Nostr Turns Six: The Decentralized Social Protocol That Lets Users Take Their Followers Anywhere

Six years ago, at the start of the COVID-19 pandemic, a developer going by Fiatjaff launched a protocol called Nostr — short for Notes and Other Stuff Transmitted by Relay. The idea was deceptively simple: give users a way to carry their followers and content between different websites and apps, with a login system that works like a Bitcoin wallet. Today, Nostr counts Edward Snowden and Jack Dorsey as prominent users, and a growing ecosystem of apps has built on top of it.

How Nostr Works

Nostr uses public and private keys — npub and nsec — much like a Bitcoin wallet. Users authenticate with those keys, and their data — posts, follows, everything — lives on relays, servers anyone can run. That means no single company controls the feed. Algorithms are chosen by the user, not the platform. The result: censorship resistance baked into the architecture.

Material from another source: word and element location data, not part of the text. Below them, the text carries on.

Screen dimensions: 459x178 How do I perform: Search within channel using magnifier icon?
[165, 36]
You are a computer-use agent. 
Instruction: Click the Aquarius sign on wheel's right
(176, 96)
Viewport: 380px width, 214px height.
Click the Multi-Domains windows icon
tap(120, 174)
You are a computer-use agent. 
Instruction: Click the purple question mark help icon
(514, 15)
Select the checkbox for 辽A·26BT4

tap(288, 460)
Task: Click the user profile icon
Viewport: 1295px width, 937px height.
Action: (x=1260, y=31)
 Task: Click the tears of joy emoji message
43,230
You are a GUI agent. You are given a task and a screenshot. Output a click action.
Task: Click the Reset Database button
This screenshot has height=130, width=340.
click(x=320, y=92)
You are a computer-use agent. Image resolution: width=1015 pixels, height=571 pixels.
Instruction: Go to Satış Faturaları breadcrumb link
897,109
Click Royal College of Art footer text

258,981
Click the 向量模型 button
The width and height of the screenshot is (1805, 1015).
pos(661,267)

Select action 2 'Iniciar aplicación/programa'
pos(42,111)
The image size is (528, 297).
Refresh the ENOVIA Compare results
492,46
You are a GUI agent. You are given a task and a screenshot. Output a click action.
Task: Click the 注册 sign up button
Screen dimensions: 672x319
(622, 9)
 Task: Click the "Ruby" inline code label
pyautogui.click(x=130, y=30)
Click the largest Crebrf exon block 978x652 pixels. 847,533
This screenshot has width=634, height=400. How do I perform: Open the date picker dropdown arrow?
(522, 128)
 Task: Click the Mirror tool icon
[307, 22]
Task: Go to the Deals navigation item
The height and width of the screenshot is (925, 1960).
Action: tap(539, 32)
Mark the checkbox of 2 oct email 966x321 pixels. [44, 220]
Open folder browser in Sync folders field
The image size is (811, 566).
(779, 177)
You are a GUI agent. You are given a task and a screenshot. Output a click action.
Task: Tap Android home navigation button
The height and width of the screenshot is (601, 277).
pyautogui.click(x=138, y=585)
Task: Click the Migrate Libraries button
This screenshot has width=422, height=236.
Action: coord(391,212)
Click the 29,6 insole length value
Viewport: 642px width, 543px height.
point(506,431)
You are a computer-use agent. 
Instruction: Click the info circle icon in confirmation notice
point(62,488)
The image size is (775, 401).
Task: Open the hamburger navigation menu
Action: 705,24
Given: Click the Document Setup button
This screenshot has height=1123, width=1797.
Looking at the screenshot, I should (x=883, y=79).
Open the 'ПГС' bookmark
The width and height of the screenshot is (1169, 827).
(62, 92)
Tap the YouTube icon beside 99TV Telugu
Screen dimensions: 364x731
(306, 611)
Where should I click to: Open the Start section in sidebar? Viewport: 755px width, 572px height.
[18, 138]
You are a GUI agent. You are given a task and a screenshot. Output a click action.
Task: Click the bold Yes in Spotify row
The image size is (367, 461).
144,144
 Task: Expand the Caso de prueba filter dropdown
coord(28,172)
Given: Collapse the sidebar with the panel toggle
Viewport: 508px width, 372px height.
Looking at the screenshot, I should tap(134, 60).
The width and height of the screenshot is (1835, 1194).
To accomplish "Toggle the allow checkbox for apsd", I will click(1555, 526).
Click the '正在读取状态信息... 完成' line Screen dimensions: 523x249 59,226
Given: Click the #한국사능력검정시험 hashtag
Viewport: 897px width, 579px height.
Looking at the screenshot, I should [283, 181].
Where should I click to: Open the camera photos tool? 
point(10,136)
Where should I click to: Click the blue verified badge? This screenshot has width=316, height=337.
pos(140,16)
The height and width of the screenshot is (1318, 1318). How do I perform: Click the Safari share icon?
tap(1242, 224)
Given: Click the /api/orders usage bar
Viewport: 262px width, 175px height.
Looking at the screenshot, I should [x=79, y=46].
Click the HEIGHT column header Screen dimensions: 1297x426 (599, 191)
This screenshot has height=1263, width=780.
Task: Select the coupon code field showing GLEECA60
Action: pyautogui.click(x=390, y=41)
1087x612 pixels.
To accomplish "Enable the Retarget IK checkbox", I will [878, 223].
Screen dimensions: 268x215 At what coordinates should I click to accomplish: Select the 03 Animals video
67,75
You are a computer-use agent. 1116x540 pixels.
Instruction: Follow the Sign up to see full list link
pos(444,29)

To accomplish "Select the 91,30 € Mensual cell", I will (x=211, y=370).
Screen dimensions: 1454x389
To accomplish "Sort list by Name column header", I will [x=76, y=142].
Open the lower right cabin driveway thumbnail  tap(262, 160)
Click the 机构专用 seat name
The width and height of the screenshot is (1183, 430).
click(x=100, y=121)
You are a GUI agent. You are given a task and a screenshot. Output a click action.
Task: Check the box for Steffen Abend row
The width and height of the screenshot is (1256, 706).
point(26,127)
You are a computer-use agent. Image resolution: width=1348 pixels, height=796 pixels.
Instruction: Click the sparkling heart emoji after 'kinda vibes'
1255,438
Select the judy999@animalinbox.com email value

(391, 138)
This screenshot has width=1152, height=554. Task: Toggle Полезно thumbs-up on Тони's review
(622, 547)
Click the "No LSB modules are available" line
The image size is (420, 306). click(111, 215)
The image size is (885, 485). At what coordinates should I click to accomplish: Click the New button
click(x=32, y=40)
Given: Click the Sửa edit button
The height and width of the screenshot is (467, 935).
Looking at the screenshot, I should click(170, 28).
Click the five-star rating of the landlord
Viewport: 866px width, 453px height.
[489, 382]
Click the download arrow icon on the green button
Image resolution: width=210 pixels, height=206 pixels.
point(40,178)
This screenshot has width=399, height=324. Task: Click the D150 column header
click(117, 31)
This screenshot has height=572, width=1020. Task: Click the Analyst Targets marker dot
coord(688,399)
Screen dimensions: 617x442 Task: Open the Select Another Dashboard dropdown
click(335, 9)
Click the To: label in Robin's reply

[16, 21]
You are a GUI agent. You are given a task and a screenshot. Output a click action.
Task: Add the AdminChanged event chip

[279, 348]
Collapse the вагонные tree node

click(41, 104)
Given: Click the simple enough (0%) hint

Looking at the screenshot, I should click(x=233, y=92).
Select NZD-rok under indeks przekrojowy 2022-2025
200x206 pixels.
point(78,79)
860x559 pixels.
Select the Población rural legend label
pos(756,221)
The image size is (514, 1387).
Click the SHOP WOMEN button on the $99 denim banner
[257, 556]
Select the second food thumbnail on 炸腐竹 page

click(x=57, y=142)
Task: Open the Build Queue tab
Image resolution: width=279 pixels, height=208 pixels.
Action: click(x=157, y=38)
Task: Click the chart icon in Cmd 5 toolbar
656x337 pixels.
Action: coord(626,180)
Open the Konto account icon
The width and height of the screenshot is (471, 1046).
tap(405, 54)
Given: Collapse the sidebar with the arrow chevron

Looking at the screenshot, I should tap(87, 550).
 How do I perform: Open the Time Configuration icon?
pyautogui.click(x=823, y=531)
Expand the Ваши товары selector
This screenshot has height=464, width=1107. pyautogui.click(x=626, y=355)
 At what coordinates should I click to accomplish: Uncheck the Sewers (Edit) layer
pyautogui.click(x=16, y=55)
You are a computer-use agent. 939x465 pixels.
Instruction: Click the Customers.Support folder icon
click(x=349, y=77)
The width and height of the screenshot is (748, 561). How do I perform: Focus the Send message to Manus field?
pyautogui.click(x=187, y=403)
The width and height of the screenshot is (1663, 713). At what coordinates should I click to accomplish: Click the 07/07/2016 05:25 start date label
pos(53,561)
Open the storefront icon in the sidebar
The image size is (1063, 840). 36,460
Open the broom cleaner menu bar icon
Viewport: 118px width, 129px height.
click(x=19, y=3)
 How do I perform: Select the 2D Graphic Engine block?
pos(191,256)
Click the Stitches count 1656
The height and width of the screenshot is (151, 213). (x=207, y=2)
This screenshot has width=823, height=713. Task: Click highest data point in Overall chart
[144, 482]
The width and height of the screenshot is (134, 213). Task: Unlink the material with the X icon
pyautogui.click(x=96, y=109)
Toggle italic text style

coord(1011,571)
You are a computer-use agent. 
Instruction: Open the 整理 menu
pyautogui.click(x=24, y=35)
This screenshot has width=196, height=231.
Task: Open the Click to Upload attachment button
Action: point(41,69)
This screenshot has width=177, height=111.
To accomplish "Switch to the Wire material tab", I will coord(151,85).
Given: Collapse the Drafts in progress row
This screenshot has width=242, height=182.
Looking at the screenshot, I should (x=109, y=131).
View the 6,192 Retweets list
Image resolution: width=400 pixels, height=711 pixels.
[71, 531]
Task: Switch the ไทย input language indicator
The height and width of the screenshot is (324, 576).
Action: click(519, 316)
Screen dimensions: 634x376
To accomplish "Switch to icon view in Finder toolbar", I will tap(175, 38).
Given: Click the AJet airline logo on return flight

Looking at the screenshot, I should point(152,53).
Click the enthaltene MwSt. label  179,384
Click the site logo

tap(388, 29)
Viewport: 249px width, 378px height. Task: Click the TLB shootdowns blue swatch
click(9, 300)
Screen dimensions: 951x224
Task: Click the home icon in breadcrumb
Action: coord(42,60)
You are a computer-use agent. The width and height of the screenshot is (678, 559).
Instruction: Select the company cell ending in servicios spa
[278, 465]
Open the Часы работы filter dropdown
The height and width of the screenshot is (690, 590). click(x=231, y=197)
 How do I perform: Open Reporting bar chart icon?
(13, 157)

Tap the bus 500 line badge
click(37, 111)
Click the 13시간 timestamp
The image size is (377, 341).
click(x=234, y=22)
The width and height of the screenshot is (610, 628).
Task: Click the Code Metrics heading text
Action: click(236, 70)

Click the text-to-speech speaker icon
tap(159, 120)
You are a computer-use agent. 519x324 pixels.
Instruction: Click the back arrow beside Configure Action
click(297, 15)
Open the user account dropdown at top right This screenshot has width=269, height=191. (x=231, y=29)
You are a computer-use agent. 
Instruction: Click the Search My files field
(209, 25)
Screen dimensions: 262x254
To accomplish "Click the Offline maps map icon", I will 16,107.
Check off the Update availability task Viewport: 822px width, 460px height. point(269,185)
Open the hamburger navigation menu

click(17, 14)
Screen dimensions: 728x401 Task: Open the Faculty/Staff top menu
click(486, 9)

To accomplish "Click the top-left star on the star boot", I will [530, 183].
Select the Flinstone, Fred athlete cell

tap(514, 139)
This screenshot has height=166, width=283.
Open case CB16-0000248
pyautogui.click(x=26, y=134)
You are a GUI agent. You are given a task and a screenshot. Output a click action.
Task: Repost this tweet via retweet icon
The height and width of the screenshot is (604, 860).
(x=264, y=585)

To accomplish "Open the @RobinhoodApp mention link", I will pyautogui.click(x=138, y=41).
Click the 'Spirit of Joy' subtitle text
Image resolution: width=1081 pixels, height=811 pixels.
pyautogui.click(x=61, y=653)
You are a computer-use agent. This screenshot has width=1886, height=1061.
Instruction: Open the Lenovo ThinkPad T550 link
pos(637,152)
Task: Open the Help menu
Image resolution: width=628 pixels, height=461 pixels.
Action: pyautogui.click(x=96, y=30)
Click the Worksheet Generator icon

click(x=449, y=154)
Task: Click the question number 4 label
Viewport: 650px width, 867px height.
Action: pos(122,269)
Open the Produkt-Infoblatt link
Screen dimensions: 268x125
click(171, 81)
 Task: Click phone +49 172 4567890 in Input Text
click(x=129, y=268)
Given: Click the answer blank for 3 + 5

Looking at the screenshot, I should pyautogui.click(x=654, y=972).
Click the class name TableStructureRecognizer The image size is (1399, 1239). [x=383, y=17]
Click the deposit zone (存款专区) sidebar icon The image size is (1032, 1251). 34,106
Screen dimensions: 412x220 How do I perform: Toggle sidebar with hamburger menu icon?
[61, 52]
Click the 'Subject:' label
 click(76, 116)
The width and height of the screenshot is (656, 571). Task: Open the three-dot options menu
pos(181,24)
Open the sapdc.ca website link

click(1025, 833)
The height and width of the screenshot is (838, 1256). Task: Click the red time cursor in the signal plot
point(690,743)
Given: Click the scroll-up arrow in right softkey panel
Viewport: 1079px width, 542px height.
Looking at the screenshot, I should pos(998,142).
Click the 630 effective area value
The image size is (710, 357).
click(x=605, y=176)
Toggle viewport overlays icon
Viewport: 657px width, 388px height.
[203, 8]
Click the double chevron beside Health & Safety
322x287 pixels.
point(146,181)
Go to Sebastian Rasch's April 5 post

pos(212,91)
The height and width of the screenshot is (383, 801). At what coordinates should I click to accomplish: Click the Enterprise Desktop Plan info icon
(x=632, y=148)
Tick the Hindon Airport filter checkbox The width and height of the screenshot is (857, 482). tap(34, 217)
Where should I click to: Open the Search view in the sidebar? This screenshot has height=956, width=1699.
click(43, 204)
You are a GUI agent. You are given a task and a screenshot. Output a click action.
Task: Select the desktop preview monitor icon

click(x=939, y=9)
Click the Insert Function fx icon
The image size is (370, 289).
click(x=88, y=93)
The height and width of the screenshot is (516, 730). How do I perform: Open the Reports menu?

From almost day one, Nostr supported Bitcoin micropayments called 'zaps.' Artists use them to receive tips and build international communities without needing a platform that takes a cut.

Apps Built on Nostr

A handful of apps have turned the protocol into something usable. Tunestr lets people stream music with live zap leaderboards. Wavlake focuses on independent music. Primal bills itself as the fastest way to get into Nostr. There's also Amathyst and Divine, each offering a different take on the same underlying social graph. Because identity is portable, a user can jump from one app to another without losing their followers or content.

Why It Still Matters

Nostr isn't a platform — it's an open-source information protocol that can transfer any kind of data, not just social media. The network effects belong to the user, not the company running the app. That distinction is what drew Dorsey and Snowden. As big social platforms tighten control over what users see and who they can follow, Nostr offers a model where moving your identity is as simple as sharing an npub.

The protocol is six years old now. It hasn't gone mainstream in the way its boosters hoped, but it hasn't gone away either. The next test: whether the apps built on Nostr can grow fast enough to attract users who aren't already deep into crypto — and whether the relay system can scale without centralizing.